-- What you need to do --
From the first line to the last, copy the data exactly and drop the pictures.

__________

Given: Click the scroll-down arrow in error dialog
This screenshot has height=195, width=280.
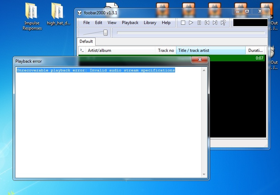Looking at the screenshot, I should [x=204, y=174].
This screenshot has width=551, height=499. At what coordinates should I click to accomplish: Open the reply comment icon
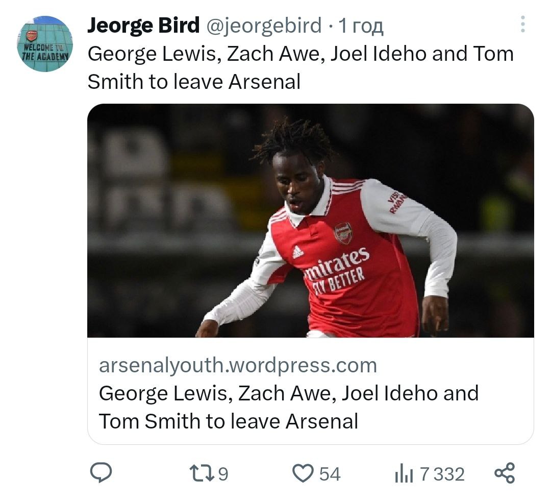(101, 473)
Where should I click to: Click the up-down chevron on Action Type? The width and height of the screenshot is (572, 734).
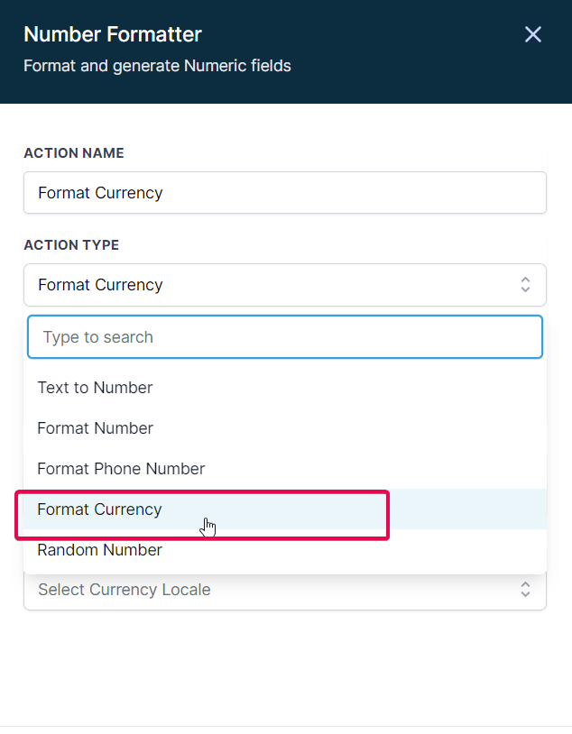pyautogui.click(x=525, y=285)
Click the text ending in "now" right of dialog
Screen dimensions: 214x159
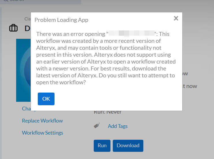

__________

-- The completed task --
Given: Click the scroll-down arrow in error dialog
This screenshot has height=195, width=280.
Looking at the screenshot, I should [x=204, y=174].
This screenshot has width=551, height=499. At what coordinates should I click to accomplish: Open the reply comment icon
(101, 473)
Where should I click to: Click the up-down chevron on Action Type? The width and height of the screenshot is (572, 734).
pyautogui.click(x=525, y=285)
Click the text ending in "now" right of dialog
Screen dimensions: 214x159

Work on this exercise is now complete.